Records excerpted from a collection
▼▼▼

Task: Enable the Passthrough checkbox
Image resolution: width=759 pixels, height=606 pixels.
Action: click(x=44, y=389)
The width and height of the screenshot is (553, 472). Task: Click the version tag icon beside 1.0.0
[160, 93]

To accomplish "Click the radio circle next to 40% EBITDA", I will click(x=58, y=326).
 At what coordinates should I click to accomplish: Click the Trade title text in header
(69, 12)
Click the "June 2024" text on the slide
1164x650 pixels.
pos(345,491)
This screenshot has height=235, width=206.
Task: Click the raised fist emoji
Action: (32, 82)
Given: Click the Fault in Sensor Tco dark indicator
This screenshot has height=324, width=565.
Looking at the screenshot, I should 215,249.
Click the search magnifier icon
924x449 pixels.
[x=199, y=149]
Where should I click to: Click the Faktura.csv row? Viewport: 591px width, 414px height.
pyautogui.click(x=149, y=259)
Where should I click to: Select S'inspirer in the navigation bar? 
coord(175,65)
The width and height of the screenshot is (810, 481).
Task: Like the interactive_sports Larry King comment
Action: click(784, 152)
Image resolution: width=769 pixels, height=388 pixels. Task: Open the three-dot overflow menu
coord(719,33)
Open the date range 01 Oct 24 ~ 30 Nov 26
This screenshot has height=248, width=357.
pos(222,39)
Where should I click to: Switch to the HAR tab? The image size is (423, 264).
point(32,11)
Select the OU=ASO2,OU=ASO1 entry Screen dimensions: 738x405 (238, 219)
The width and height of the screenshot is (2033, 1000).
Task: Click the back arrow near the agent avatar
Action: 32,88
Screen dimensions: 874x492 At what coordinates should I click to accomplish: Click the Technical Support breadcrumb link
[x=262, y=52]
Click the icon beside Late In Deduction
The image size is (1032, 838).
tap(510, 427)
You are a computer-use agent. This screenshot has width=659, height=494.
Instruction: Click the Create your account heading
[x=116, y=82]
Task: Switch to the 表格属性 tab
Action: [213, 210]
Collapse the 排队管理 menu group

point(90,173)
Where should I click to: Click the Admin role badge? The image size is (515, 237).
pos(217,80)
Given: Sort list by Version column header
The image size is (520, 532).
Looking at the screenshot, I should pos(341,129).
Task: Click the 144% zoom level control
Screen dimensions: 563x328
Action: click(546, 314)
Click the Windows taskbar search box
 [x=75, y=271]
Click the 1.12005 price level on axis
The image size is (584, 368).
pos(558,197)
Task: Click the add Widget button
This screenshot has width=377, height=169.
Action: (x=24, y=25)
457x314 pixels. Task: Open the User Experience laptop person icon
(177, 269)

▲▲▲

(TASK TO COMPLETE) Having output the line that contains "Click the icon beside Late In Deduction", stop. Every line before it, back to the first line of the data, must be reproduced exactly.

(RESPONSE AREA)
Task: Enable the Passthrough checkbox
Image resolution: width=759 pixels, height=606 pixels.
Action: click(x=44, y=389)
The width and height of the screenshot is (553, 472). Task: Click the version tag icon beside 1.0.0
[160, 93]

To accomplish "Click the radio circle next to 40% EBITDA", I will click(x=58, y=326).
 At what coordinates should I click to accomplish: Click the Trade title text in header
(69, 12)
Click the "June 2024" text on the slide
1164x650 pixels.
pos(345,491)
This screenshot has height=235, width=206.
Task: Click the raised fist emoji
Action: (32, 82)
Given: Click the Fault in Sensor Tco dark indicator
This screenshot has height=324, width=565.
Looking at the screenshot, I should 215,249.
Click the search magnifier icon
924x449 pixels.
[x=199, y=149]
Where should I click to: Click the Faktura.csv row? Viewport: 591px width, 414px height.
pyautogui.click(x=149, y=259)
Where should I click to: Select S'inspirer in the navigation bar? 
coord(175,65)
The width and height of the screenshot is (810, 481).
Task: Like the interactive_sports Larry King comment
Action: click(784, 152)
Image resolution: width=769 pixels, height=388 pixels. Task: Open the three-dot overflow menu
coord(719,33)
Open the date range 01 Oct 24 ~ 30 Nov 26
This screenshot has height=248, width=357.
pos(222,39)
Where should I click to: Switch to the HAR tab? The image size is (423, 264).
point(32,11)
Select the OU=ASO2,OU=ASO1 entry Screen dimensions: 738x405 (238, 219)
The width and height of the screenshot is (2033, 1000).
Task: Click the back arrow near the agent avatar
Action: 32,88
Screen dimensions: 874x492 At what coordinates should I click to accomplish: Click the Technical Support breadcrumb link
[x=262, y=52]
Click the icon beside Late In Deduction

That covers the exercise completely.